In contrast to Kort, who did not have any major difficulties during her first year in college, Eshaghian struggled with taking responsibility.

“The transition that was hardest for me was realizing that even though I was in school, it was definitively my life to live and all my choices were my own,” she said.”[Even though] it sounds so simple, [it] was a huge transition from high school. Being in New York definitely amplified that — there was really no collegiate bubble outside the classroom.”

Having graduated over a decade ago, Annie Thompson ’07 and Annie Wands ’01 experienced a different Archer than most current students.

Thompson went to University of California, Santa Cruz for the first trimester of her freshman year and later transferred to Simmons College, a “women’s centered college,” with a trans-inclusive policy. She graduated from Simmons in 2011 and majored in international relations with a minoring in economics.

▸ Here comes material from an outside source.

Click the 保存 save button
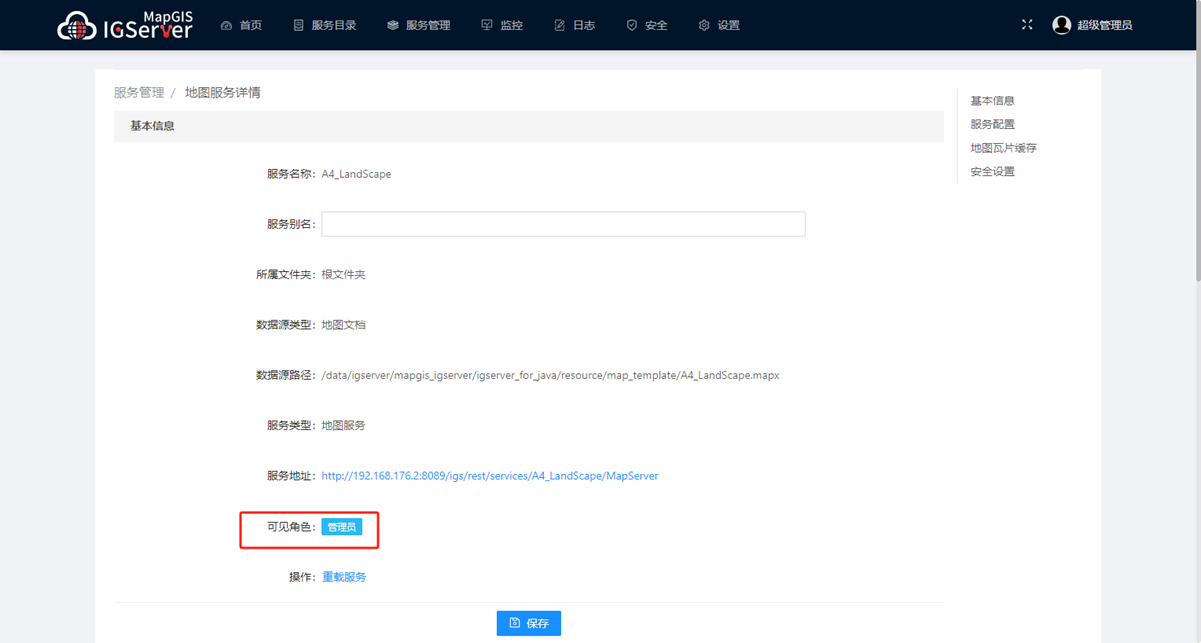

Thompson valued the small classes and the ability to get to know her teachers at Archer, but she thought she was going to a big, public UC school.

“I got there and reality hit me,” she said.

After transferring, she found that Simmons was a better fit.

“Simmons was more like Archer in terms of class sizes and getting to know people,” she said.

To Thompson, Archer was the most rigorous school she attended, so she felt prepared to enter college.

“Archer is a place where they really push students, and for me at times that was difficult,” she said. “I think that Archer was what really prepared me to well in college and in grad school, and still does.”

Annie Wands ’01 felt similarly. She was a member of Archer’s first graduating class, which had twenty eight girls, and continued on to study at the University of California, Los Angeles. She graduated from UCLA in  in 2005 with a double major in French and Russian languages and literature; she now works at Google in San Francisco.

Wands attended Archer for her junior and senior years after transferring from Marlborough. Although she only spent two years at the school, she believes it was still very impactful.

“Archer really taught me how to speak my mind and not be afraid to speak up in class,” Wands said. This benefited her at UCLA, since the majority of her classes had up to 300 people.

According to Wands, Archer made her feel “really comfortable, even with boys in [her] classes.”

Due to the Advanced Placement courses she was able to take in high school, half of her freshman classes were upper level courses. Wands was placed in advanced French and Russian.

Her college counselors at Archer “were very involved” in the application process because “it was a special year,” since she was a part of the first graduating class, she said.

“Archer taught me to really be proud of who I am as a person, to make no excuses for that and to be comfortable in my own skin,” she said. “I’m really proud of what I learned at Archer.”